Le capital restant dû s’élève – déduction faite de la somme de 41.000 euros correspondant à une vente d’un bien par la société Bernadac en 2024 – à la somme de 91.438,32 – 41.000 euros, soit la somme de 50.438,32 euros, hors frais et indemnité.
La société Fébus soutient que ses versements n’ont pas été intégralement pris en compte.
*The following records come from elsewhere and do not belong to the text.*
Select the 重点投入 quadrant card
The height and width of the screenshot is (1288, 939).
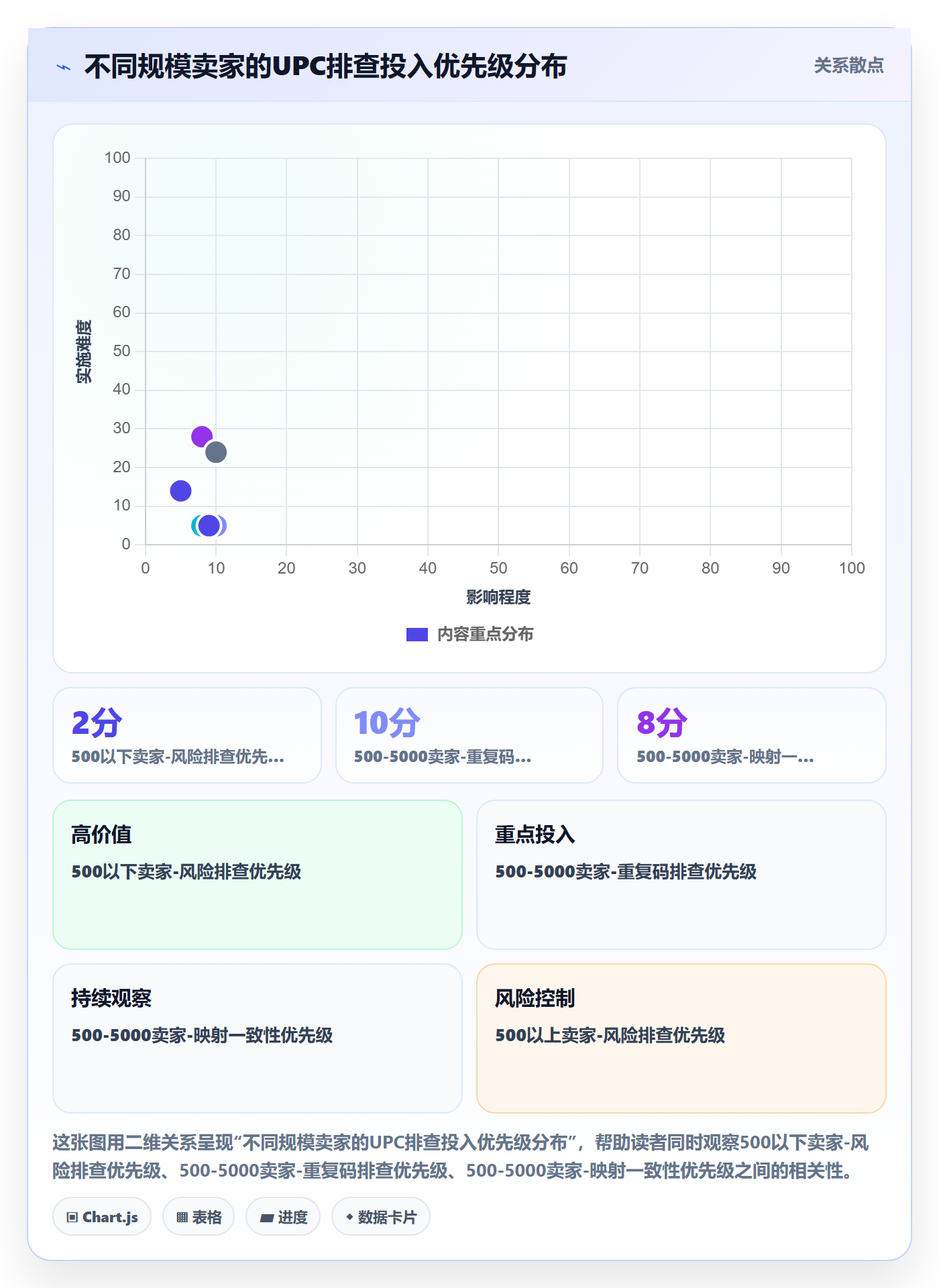click(x=681, y=875)
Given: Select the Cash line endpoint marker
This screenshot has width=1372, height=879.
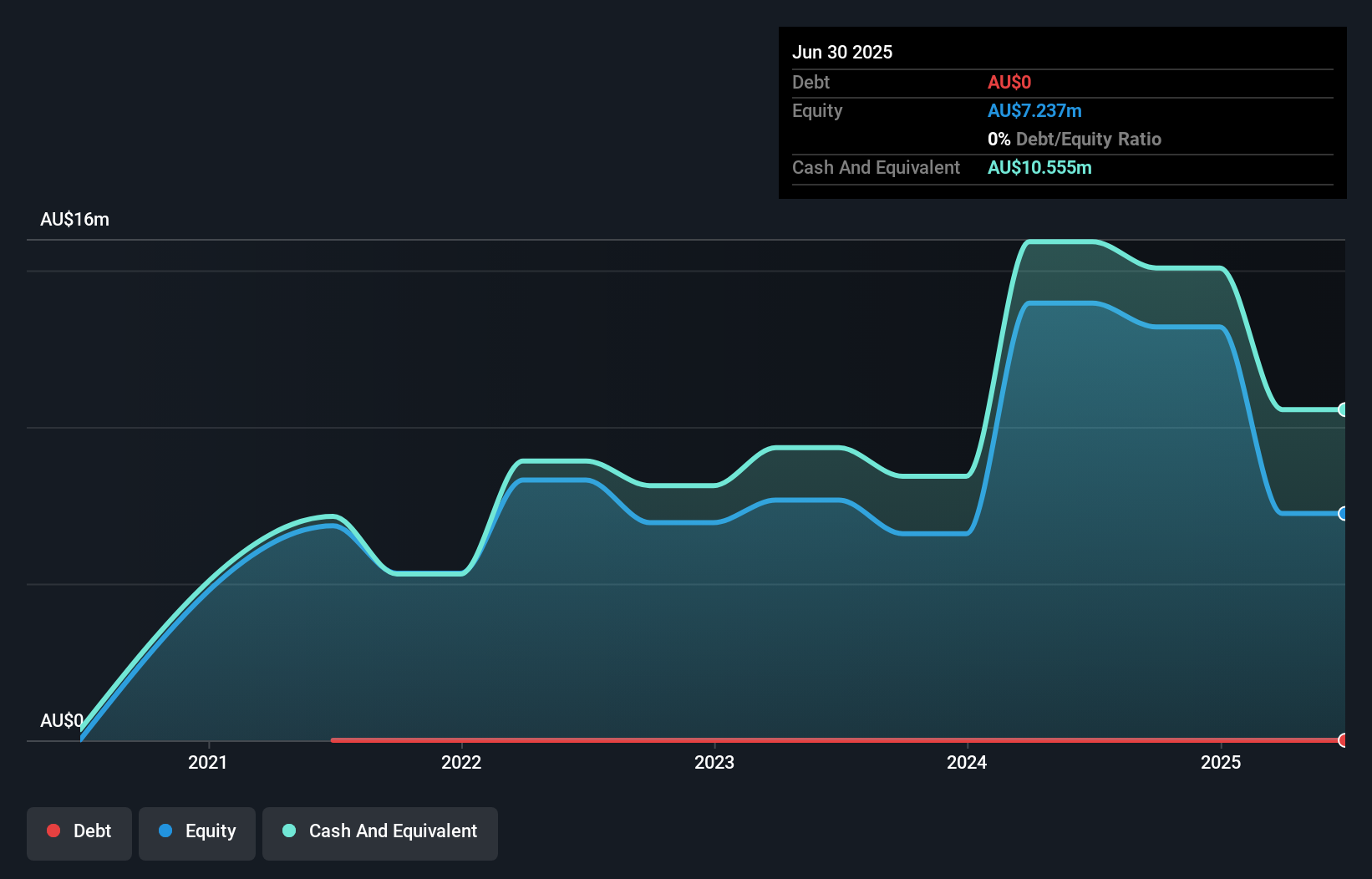Looking at the screenshot, I should [1343, 409].
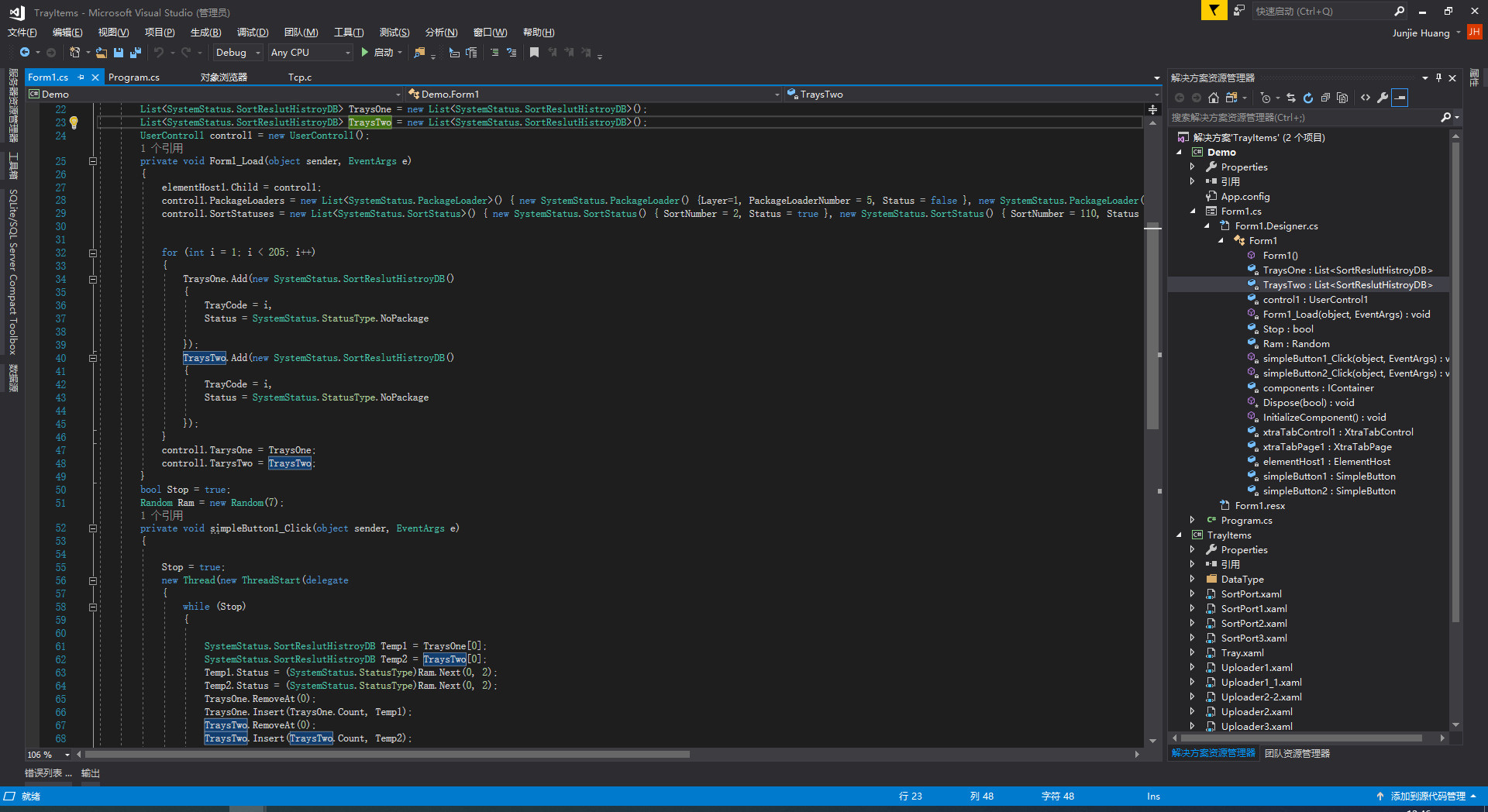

Cependant, d’une part le décompte du 23 juillet 2025 versé aux débats par le Crédit Immobilier de France mentionne, dans la colonne crédit, les deux sommes de 80.000 euros et 40.000 euros résultant de deux ventes intervenus en 2022. D’autre part le montant de la vente intervenue en 2024 – à savoir 41.000 euros – figure en déduction dans le décompte de la saisie.
Par ailleurs, la société Fébus conteste l’indemnité d’exigibilité de 7 %, mais cette indemnité est prévue par le contrat de prêt du 30 septembre 2009 (p.5 des conditions générales), ce que le gérant de la société Fébus ne peut ignorer, étant également le gérant de la société Bernadac 4. La somme de 6.821,56 euros est par conséquent dûe. À toutes fins utiles, il y a lieu de préciser que la SCI Fébus ne peut tirer argument de ce que ce décompte n’ai pas été adressé à la société Bernadac 4, cette dernière n’étant pas en la cause. Au surplus, les deux sociétés ont le même dirigeant.
Au vu de l’ensemble de ces éléments, il y a lieu de valider la saisie-attribution litigieuse.
Sur les autres demandes
Il y a lieu d’allouer au défendeur une indemnité au titre des frais de procédure. Les dépens seront laissés à la charge de la partie perdante.
PAR CES MOTIFS
Le juge de l’exécution, statuant par jugement contradictoire, en premier ressort, prononcé par mise à disposition au greffe,
— déclare recevable l’intervention volontaire du Fonds Commun de Titrisation “Savoir Faire” – représenté par la société France Titrisation –, ainsi que de la société de gestion Link Financial,
— rejette la demande de sursis à statuer de la SCI Fébus,
— déclare irrecevable, comme prescrite, la société Fébus en son action en nullité d’engagement de caution,
— constate la validité de la saisie-attribution du 23 mai 2025 à la requête du Crédit Immobilier de France Développement, à l’encontre de la SCI Fébus, entre les mains de la Caisse des dépôts et consignations (CDC), pour un montant total de 66.959,19 euros,
— déboute les parties de toute autre demande,
— condamne la SCI Fébus à payer au FCT “Savoir Faire” et à la société Link Financial la somme de 2.500 euros au titre de l’article 700 du code de procédure civile,
— condamne la société Fébus aux dépens,
— rappelle que les décisions du juge de l’exécution bénéficient de l’exécution provisoire de droit.
Fait à [Localité 1], les jour, mois et an que dessus.